Es könnte sein, dass die Transatlantikpost nach dem 7.12.1941 und basierend auf der zitierten Meldung des "Air Ministry Weekly Summary", wonach die Pan Am nicht mehr die Transatlantikroute fliegen würde, über England geleitet und dort zensiert wurde. Gemäss der Tabelle des Herrn Augustinovic kam am 8.1.1942 der Britische Clipper "Bristol" auf seinem Flug von Trinidad nach USA in Hamilton an; jedoch ist unbekannt, ob er aus England Post oder gar Transitpost mitbeförderte.
Der Weitertransport des Briefes lt. Abb. 17 nach New York müsste mit dem "Atlantic" Clipper erfolgt sein, der am 24.1.1942 von Trinidad kommend in Hamilton Station machte und am gleichen Tag westwärts weiterflog. Da sich die beiden New Yorker Einschreibe-Ankunftstempel vom 25.1.1942 unter der zweiten Zensurbanderole "EXAMINED BY 3856" befinden, kann davon ausgegangen werden, dass in dieser Zeit zusätzlich zur britischen noch die amerikanische Zensur bei der Transatlantikpost neutraler Staaten tätig wurde.
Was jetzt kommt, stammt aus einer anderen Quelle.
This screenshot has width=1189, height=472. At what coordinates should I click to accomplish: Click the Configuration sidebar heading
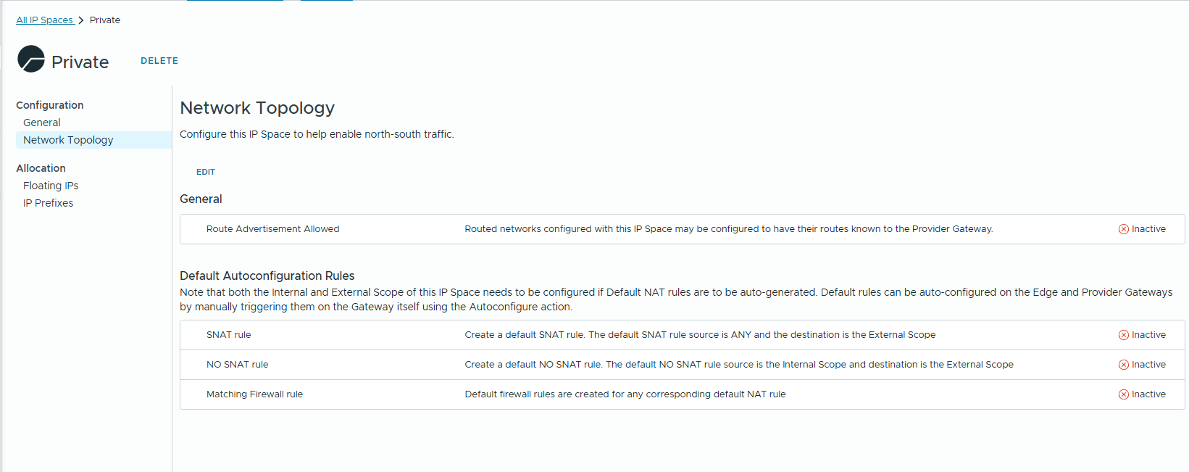tap(49, 105)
Die italienische Transatlantik-Fluglinie (LATI) müsste, wie bereits beschrieben, nach dem 4. Dezember 1941 ihren Flugbetrieb nach Brasilien einstellen und flog zeitweise (März und April 1942) noch einen Flugverkehr von Rom via Sevilla nach Lissabon. Die Ala Littoria flogen das ganze Jahr l bis 2 mal wöchentlich die Strecke Rom — Barcelona — Madrid — Lissabon, ferner ab Oktober 1942 zusätzlich einmal wöchentlich von Rom mit Zwischenlandungen nach Barcelona, von wo aus Fluganschluss mit der spanischen Gesellschaft Iberia nach Lissabon bestand.
Die Deutsche Lufthansa flog bis November 1942, d.h. bis zur Besetzung des südlichen Frankreichs, von Berlin über Stuttgart nach Barcelona — Madrid — Lissabon. Ab Dezember 1942 wurde die Strecke Berlin Barcelona eingestellt und nur noch innerhalb der iberischen Halbinsel von Barcelona nach Lissabon geflogen.
Das Jahr 194 2 brachte die grösste Ausdehnung des deutschen Herrschaftsbereiches, aber mit den Schlachten von Stalingrad und El Alamein zeichnete sich die Wende ab. Durch den Kriegsverlauf in Nordafrika wurde das Mittelmeer immer stärker zur Kriegszone. Am 11. November 1942 besetzte das Deutsche Reich in einer Blitzaktion das südliche Frankreich, was beträchtliche Auswirkungen auf den Postverkehr hatte.
Der Transatlantikverkehr wickelte sich auf verschiedenen Routen ab. Die Linie Lissabon — Horta — Bermuda — New York wurde lt. Schweizer PTT-Veröffentlichungen von Juni bis Oktober oder November 1942 ungefähr zweimal monatlich beflogen. Als Hauptroute fungierte jetzt die Süd- oder Winterroute Lissabon - Bolama — Port of Spain — San Juan (Puerto Rico) — New York, wie es in den postamtlichen Ankündigungen hiess.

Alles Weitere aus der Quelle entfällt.